Source material:
- - - - - - -
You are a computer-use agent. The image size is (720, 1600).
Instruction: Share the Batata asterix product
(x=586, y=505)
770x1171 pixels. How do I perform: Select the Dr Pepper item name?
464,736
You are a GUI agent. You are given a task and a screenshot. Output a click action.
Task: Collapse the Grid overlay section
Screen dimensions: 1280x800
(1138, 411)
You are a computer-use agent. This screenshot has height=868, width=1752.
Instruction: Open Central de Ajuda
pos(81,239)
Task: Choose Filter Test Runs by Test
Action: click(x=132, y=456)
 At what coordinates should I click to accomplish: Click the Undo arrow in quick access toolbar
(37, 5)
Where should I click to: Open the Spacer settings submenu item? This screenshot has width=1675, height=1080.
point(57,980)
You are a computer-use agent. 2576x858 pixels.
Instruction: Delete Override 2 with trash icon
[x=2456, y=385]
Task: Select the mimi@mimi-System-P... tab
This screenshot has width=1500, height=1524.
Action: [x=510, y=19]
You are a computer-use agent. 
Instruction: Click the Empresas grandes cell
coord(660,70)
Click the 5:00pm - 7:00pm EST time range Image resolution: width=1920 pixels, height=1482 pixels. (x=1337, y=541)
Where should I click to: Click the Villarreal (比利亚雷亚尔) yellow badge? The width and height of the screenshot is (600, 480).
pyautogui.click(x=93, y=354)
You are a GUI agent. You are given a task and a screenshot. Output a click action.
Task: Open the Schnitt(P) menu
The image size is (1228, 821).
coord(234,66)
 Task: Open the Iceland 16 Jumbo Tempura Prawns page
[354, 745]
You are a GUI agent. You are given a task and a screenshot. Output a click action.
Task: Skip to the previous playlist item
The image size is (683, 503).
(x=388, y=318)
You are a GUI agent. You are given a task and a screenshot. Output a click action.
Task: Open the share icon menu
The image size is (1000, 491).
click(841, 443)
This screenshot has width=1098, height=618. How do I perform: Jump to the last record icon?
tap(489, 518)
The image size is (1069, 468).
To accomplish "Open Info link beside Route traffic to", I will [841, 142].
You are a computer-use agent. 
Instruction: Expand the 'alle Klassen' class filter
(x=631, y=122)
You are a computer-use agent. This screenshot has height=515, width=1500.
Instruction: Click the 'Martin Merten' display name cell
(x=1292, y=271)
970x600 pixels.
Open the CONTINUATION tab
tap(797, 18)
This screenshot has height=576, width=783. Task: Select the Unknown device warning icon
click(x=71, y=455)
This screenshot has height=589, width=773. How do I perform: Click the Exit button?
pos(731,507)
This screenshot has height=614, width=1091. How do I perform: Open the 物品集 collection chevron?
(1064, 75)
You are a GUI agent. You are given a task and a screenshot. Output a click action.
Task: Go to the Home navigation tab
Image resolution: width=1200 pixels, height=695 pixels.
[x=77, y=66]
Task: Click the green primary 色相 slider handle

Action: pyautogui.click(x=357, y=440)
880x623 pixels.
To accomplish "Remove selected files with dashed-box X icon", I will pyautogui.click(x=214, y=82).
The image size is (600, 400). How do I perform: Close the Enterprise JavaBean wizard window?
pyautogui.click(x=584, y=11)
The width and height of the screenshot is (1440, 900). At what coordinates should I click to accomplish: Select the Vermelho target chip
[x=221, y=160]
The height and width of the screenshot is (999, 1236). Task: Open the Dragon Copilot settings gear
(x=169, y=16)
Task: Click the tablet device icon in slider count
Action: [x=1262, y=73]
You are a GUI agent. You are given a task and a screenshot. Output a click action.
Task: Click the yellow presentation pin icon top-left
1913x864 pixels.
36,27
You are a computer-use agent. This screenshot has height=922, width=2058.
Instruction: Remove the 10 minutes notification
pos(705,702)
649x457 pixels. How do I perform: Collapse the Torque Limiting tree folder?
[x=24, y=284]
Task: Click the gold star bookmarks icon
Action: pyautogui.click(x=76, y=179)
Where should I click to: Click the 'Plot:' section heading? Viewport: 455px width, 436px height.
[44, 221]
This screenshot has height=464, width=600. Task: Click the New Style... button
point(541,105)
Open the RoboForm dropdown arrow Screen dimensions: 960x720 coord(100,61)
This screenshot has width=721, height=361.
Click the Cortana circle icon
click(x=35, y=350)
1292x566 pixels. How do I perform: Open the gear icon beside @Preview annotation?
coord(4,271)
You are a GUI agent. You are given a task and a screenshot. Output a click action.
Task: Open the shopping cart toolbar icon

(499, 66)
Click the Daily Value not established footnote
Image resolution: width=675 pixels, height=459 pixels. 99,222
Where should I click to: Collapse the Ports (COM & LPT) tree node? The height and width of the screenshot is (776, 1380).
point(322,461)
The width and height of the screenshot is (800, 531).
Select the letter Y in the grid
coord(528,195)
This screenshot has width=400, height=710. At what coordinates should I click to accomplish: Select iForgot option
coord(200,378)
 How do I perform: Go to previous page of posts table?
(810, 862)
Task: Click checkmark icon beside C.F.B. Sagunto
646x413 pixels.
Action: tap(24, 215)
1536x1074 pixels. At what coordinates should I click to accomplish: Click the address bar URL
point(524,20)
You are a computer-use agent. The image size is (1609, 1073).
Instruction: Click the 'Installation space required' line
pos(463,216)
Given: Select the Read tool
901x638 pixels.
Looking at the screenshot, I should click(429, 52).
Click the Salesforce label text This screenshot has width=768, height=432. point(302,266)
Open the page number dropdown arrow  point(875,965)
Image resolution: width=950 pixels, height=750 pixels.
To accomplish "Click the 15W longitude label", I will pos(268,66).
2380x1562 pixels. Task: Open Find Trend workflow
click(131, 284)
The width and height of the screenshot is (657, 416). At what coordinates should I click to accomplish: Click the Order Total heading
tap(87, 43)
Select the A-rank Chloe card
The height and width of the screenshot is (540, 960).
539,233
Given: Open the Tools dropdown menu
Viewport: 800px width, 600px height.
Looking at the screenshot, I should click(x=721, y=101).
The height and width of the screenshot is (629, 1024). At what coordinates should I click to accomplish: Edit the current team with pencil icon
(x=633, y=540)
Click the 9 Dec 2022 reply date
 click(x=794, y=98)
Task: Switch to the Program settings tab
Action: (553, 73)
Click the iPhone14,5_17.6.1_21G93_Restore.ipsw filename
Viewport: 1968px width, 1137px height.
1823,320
- - - - - - -
Give back the whole of the data above, exactly as written.

Response area:
You are a computer-use agent. The image size is (720, 1600).
Instruction: Share the Batata asterix product
(x=586, y=505)
770x1171 pixels. How do I perform: Select the Dr Pepper item name?
464,736
You are a GUI agent. You are given a task and a screenshot. Output a click action.
Task: Collapse the Grid overlay section
Screen dimensions: 1280x800
(1138, 411)
You are a computer-use agent. This screenshot has height=868, width=1752.
Instruction: Open Central de Ajuda
pos(81,239)
Task: Choose Filter Test Runs by Test
Action: click(x=132, y=456)
 At what coordinates should I click to accomplish: Click the Undo arrow in quick access toolbar
(37, 5)
Where should I click to: Open the Spacer settings submenu item? This screenshot has width=1675, height=1080.
point(57,980)
You are a computer-use agent. 2576x858 pixels.
Instruction: Delete Override 2 with trash icon
[x=2456, y=385]
Task: Select the mimi@mimi-System-P... tab
This screenshot has width=1500, height=1524.
Action: [x=510, y=19]
You are a computer-use agent. 
Instruction: Click the Empresas grandes cell
coord(660,70)
Click the 5:00pm - 7:00pm EST time range Image resolution: width=1920 pixels, height=1482 pixels. (x=1337, y=541)
Where should I click to: Click the Villarreal (比利亚雷亚尔) yellow badge? The width and height of the screenshot is (600, 480).
pyautogui.click(x=93, y=354)
You are a GUI agent. You are given a task and a screenshot. Output a click action.
Task: Open the Schnitt(P) menu
The image size is (1228, 821).
coord(234,66)
 Task: Open the Iceland 16 Jumbo Tempura Prawns page
[354, 745]
You are a GUI agent. You are given a task and a screenshot. Output a click action.
Task: Skip to the previous playlist item
The image size is (683, 503).
(x=388, y=318)
You are a GUI agent. You are given a task and a screenshot. Output a click action.
Task: Open the share icon menu
The image size is (1000, 491).
click(841, 443)
This screenshot has width=1098, height=618. How do I perform: Jump to the last record icon?
tap(489, 518)
The image size is (1069, 468).
To accomplish "Open Info link beside Route traffic to", I will [841, 142].
You are a computer-use agent. 
Instruction: Expand the 'alle Klassen' class filter
(x=631, y=122)
You are a computer-use agent. This screenshot has height=515, width=1500.
Instruction: Click the 'Martin Merten' display name cell
(x=1292, y=271)
970x600 pixels.
Open the CONTINUATION tab
tap(797, 18)
This screenshot has height=576, width=783. Task: Select the Unknown device warning icon
click(x=71, y=455)
This screenshot has height=589, width=773. How do I perform: Click the Exit button?
pos(731,507)
This screenshot has height=614, width=1091. How do I perform: Open the 物品集 collection chevron?
(1064, 75)
You are a GUI agent. You are given a task and a screenshot. Output a click action.
Task: Go to the Home navigation tab
Image resolution: width=1200 pixels, height=695 pixels.
[x=77, y=66]
Task: Click the green primary 色相 slider handle

Action: pyautogui.click(x=357, y=440)
880x623 pixels.
To accomplish "Remove selected files with dashed-box X icon", I will pyautogui.click(x=214, y=82).
The image size is (600, 400). How do I perform: Close the Enterprise JavaBean wizard window?
pyautogui.click(x=584, y=11)
The width and height of the screenshot is (1440, 900). At what coordinates should I click to accomplish: Select the Vermelho target chip
[x=221, y=160]
The height and width of the screenshot is (999, 1236). Task: Open the Dragon Copilot settings gear
(x=169, y=16)
Task: Click the tablet device icon in slider count
Action: [x=1262, y=73]
You are a GUI agent. You are given a task and a screenshot. Output a click action.
Task: Click the yellow presentation pin icon top-left
1913x864 pixels.
36,27
You are a computer-use agent. This screenshot has height=922, width=2058.
Instruction: Remove the 10 minutes notification
pos(705,702)
649x457 pixels. How do I perform: Collapse the Torque Limiting tree folder?
[x=24, y=284]
Task: Click the gold star bookmarks icon
Action: pyautogui.click(x=76, y=179)
Where should I click to: Click the 'Plot:' section heading? Viewport: 455px width, 436px height.
[44, 221]
This screenshot has height=464, width=600. Task: Click the New Style... button
point(541,105)
Open the RoboForm dropdown arrow Screen dimensions: 960x720 coord(100,61)
This screenshot has width=721, height=361.
Click the Cortana circle icon
click(x=35, y=350)
1292x566 pixels. How do I perform: Open the gear icon beside @Preview annotation?
coord(4,271)
You are a GUI agent. You are given a task and a screenshot. Output a click action.
Task: Open the shopping cart toolbar icon

(499, 66)
Click the Daily Value not established footnote
Image resolution: width=675 pixels, height=459 pixels. 99,222
Where should I click to: Collapse the Ports (COM & LPT) tree node? The height and width of the screenshot is (776, 1380).
point(322,461)
The width and height of the screenshot is (800, 531).
Select the letter Y in the grid
coord(528,195)
This screenshot has width=400, height=710. At what coordinates should I click to accomplish: Select iForgot option
coord(200,378)
 How do I perform: Go to previous page of posts table?
(810, 862)
Task: Click checkmark icon beside C.F.B. Sagunto
646x413 pixels.
Action: tap(24, 215)
1536x1074 pixels. At what coordinates should I click to accomplish: Click the address bar URL
point(524,20)
You are a computer-use agent. The image size is (1609, 1073).
Instruction: Click the 'Installation space required' line
pos(463,216)
Given: Select the Read tool
901x638 pixels.
Looking at the screenshot, I should click(429, 52).
Click the Salesforce label text This screenshot has width=768, height=432. point(302,266)
Open the page number dropdown arrow  point(875,965)
Image resolution: width=950 pixels, height=750 pixels.
To accomplish "Click the 15W longitude label", I will pos(268,66).
2380x1562 pixels. Task: Open Find Trend workflow
click(131, 284)
The width and height of the screenshot is (657, 416). At what coordinates should I click to accomplish: Click the Order Total heading
tap(87, 43)
Select the A-rank Chloe card
The height and width of the screenshot is (540, 960).
539,233
Given: Open the Tools dropdown menu
Viewport: 800px width, 600px height.
Looking at the screenshot, I should click(x=721, y=101).
The height and width of the screenshot is (629, 1024). At what coordinates should I click to accomplish: Edit the current team with pencil icon
(x=633, y=540)
Click the 9 Dec 2022 reply date
 click(x=794, y=98)
Task: Switch to the Program settings tab
Action: (553, 73)
Click the iPhone14,5_17.6.1_21G93_Restore.ipsw filename
Viewport: 1968px width, 1137px height.
1823,320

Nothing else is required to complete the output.